Dataset records START

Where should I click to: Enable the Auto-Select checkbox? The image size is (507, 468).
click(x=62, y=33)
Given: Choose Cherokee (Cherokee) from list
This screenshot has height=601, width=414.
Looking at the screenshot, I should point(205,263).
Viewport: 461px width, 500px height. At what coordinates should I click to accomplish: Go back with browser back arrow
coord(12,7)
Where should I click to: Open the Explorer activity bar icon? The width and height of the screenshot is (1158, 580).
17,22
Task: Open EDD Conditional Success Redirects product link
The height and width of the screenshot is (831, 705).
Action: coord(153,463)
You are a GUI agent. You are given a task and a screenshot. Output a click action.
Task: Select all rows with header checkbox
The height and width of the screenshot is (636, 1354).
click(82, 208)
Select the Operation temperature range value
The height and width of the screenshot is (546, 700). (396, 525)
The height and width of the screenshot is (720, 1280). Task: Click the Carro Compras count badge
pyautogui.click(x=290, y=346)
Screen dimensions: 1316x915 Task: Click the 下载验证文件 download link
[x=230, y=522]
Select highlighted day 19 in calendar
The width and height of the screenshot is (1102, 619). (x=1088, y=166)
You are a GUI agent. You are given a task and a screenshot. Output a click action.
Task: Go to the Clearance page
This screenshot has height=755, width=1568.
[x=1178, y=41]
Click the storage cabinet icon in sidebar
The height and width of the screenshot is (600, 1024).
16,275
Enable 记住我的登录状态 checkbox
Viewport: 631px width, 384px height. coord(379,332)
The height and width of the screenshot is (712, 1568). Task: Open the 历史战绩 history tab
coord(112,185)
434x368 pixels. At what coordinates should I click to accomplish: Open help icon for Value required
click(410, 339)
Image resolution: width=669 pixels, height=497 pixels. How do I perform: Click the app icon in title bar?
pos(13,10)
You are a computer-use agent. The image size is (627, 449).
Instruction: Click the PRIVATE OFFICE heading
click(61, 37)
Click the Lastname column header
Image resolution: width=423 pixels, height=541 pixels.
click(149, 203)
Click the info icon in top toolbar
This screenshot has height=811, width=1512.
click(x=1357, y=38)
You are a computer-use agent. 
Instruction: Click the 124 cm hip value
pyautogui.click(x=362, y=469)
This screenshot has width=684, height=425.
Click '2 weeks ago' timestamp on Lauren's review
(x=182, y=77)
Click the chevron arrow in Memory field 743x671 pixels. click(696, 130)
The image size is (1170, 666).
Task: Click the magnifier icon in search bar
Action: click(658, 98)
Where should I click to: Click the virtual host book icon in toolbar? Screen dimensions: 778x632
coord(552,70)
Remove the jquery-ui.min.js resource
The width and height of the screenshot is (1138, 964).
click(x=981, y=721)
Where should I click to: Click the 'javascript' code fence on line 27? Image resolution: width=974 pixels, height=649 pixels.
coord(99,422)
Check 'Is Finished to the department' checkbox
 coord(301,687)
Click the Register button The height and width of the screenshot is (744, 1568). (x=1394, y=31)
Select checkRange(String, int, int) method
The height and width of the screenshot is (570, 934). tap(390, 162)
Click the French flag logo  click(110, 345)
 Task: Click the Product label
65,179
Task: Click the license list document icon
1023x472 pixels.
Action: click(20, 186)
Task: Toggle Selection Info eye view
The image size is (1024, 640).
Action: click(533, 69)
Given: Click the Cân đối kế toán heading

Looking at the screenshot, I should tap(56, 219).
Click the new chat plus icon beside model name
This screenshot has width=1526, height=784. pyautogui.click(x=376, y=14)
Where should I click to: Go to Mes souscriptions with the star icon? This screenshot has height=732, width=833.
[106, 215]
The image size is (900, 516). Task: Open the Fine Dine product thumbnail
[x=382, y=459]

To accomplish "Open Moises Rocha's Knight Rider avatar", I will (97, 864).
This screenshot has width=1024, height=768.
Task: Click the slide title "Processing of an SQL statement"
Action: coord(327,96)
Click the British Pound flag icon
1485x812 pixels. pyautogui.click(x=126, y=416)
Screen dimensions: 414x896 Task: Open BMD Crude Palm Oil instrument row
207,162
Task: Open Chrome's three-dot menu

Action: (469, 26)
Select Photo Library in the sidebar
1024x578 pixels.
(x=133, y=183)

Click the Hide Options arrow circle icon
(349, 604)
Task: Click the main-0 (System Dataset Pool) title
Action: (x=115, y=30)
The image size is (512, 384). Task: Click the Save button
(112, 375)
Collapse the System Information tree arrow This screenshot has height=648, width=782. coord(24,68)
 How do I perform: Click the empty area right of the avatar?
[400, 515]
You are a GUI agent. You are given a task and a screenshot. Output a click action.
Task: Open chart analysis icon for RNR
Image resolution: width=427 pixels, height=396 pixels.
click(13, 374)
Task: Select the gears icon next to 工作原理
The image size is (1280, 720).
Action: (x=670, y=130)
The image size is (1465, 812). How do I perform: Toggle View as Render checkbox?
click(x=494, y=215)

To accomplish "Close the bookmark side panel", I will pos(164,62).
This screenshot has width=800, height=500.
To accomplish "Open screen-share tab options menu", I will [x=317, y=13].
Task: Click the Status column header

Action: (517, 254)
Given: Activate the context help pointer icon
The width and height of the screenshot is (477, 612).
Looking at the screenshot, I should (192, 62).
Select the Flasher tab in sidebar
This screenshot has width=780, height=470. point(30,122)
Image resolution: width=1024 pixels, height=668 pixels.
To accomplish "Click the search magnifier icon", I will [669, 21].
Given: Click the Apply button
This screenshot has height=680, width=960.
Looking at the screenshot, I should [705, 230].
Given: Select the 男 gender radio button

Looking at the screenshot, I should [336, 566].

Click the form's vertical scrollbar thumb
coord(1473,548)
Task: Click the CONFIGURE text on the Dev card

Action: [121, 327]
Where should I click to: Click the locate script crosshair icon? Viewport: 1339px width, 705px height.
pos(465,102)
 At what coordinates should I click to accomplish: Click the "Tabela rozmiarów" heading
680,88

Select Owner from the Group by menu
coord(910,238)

Dataset records END

Give back the material above exactly as it was given.

Expected answer:
Where should I click to: Enable the Auto-Select checkbox? The image size is (507, 468).
click(x=62, y=33)
Given: Choose Cherokee (Cherokee) from list
This screenshot has height=601, width=414.
Looking at the screenshot, I should point(205,263).
Viewport: 461px width, 500px height. At what coordinates should I click to accomplish: Go back with browser back arrow
coord(12,7)
Where should I click to: Open the Explorer activity bar icon? The width and height of the screenshot is (1158, 580).
17,22
Task: Open EDD Conditional Success Redirects product link
The height and width of the screenshot is (831, 705).
Action: coord(153,463)
You are a GUI agent. You are given a task and a screenshot. Output a click action.
Task: Select all rows with header checkbox
The height and width of the screenshot is (636, 1354).
click(82, 208)
Select the Operation temperature range value
The height and width of the screenshot is (546, 700). (396, 525)
The height and width of the screenshot is (720, 1280). Task: Click the Carro Compras count badge
pyautogui.click(x=290, y=346)
Screen dimensions: 1316x915 Task: Click the 下载验证文件 download link
[x=230, y=522]
Select highlighted day 19 in calendar
The width and height of the screenshot is (1102, 619). (x=1088, y=166)
You are a GUI agent. You are given a task and a screenshot. Output a click action.
Task: Go to the Clearance page
This screenshot has height=755, width=1568.
[x=1178, y=41]
Click the storage cabinet icon in sidebar
The height and width of the screenshot is (600, 1024).
16,275
Enable 记住我的登录状态 checkbox
Viewport: 631px width, 384px height. coord(379,332)
The height and width of the screenshot is (712, 1568). Task: Open the 历史战绩 history tab
coord(112,185)
434x368 pixels. At what coordinates should I click to accomplish: Open help icon for Value required
click(410, 339)
Image resolution: width=669 pixels, height=497 pixels. How do I perform: Click the app icon in title bar?
pos(13,10)
You are a computer-use agent. The image size is (627, 449).
Instruction: Click the PRIVATE OFFICE heading
click(61, 37)
Click the Lastname column header
Image resolution: width=423 pixels, height=541 pixels.
click(149, 203)
Click the info icon in top toolbar
This screenshot has height=811, width=1512.
click(x=1357, y=38)
You are a computer-use agent. 
Instruction: Click the 124 cm hip value
pyautogui.click(x=362, y=469)
This screenshot has width=684, height=425.
Click '2 weeks ago' timestamp on Lauren's review
(x=182, y=77)
Click the chevron arrow in Memory field 743x671 pixels. click(696, 130)
The image size is (1170, 666).
Task: Click the magnifier icon in search bar
Action: click(658, 98)
Where should I click to: Click the virtual host book icon in toolbar? Screen dimensions: 778x632
coord(552,70)
Remove the jquery-ui.min.js resource
The width and height of the screenshot is (1138, 964).
click(x=981, y=721)
Where should I click to: Click the 'javascript' code fence on line 27? Image resolution: width=974 pixels, height=649 pixels.
coord(99,422)
Check 'Is Finished to the department' checkbox
 coord(301,687)
Click the Register button The height and width of the screenshot is (744, 1568). (x=1394, y=31)
Select checkRange(String, int, int) method
The height and width of the screenshot is (570, 934). tap(390, 162)
Click the French flag logo  click(110, 345)
 Task: Click the Product label
65,179
Task: Click the license list document icon
1023x472 pixels.
Action: click(20, 186)
Task: Toggle Selection Info eye view
The image size is (1024, 640).
Action: click(533, 69)
Given: Click the Cân đối kế toán heading

Looking at the screenshot, I should tap(56, 219).
Click the new chat plus icon beside model name
This screenshot has width=1526, height=784. pyautogui.click(x=376, y=14)
Where should I click to: Go to Mes souscriptions with the star icon? This screenshot has height=732, width=833.
[106, 215]
The image size is (900, 516). Task: Open the Fine Dine product thumbnail
[x=382, y=459]

To accomplish "Open Moises Rocha's Knight Rider avatar", I will (97, 864).
This screenshot has width=1024, height=768.
Task: Click the slide title "Processing of an SQL statement"
Action: coord(327,96)
Click the British Pound flag icon
1485x812 pixels. pyautogui.click(x=126, y=416)
Screen dimensions: 414x896 Task: Open BMD Crude Palm Oil instrument row
207,162
Task: Open Chrome's three-dot menu

Action: (469, 26)
Select Photo Library in the sidebar
1024x578 pixels.
(x=133, y=183)

Click the Hide Options arrow circle icon
(349, 604)
Task: Click the main-0 (System Dataset Pool) title
Action: (x=115, y=30)
The image size is (512, 384). Task: Click the Save button
(112, 375)
Collapse the System Information tree arrow This screenshot has height=648, width=782. coord(24,68)
 How do I perform: Click the empty area right of the avatar?
[400, 515]
You are a GUI agent. You are given a task and a screenshot. Output a click action.
Task: Open chart analysis icon for RNR
Image resolution: width=427 pixels, height=396 pixels.
click(13, 374)
Task: Select the gears icon next to 工作原理
The image size is (1280, 720).
Action: (x=670, y=130)
The image size is (1465, 812). How do I perform: Toggle View as Render checkbox?
click(x=494, y=215)

To accomplish "Close the bookmark side panel", I will pos(164,62).
This screenshot has width=800, height=500.
To accomplish "Open screen-share tab options menu", I will [x=317, y=13].
Task: Click the Status column header

Action: (517, 254)
Given: Activate the context help pointer icon
The width and height of the screenshot is (477, 612).
Looking at the screenshot, I should (192, 62).
Select the Flasher tab in sidebar
This screenshot has width=780, height=470. point(30,122)
Image resolution: width=1024 pixels, height=668 pixels.
To accomplish "Click the search magnifier icon", I will [669, 21].
Given: Click the Apply button
This screenshot has height=680, width=960.
Looking at the screenshot, I should [705, 230].
Given: Select the 男 gender radio button

Looking at the screenshot, I should [336, 566].

Click the form's vertical scrollbar thumb
coord(1473,548)
Task: Click the CONFIGURE text on the Dev card

Action: [121, 327]
Where should I click to: Click the locate script crosshair icon? Viewport: 1339px width, 705px height.
pos(465,102)
 At what coordinates should I click to accomplish: Click the "Tabela rozmiarów" heading
680,88

Select Owner from the Group by menu
coord(910,238)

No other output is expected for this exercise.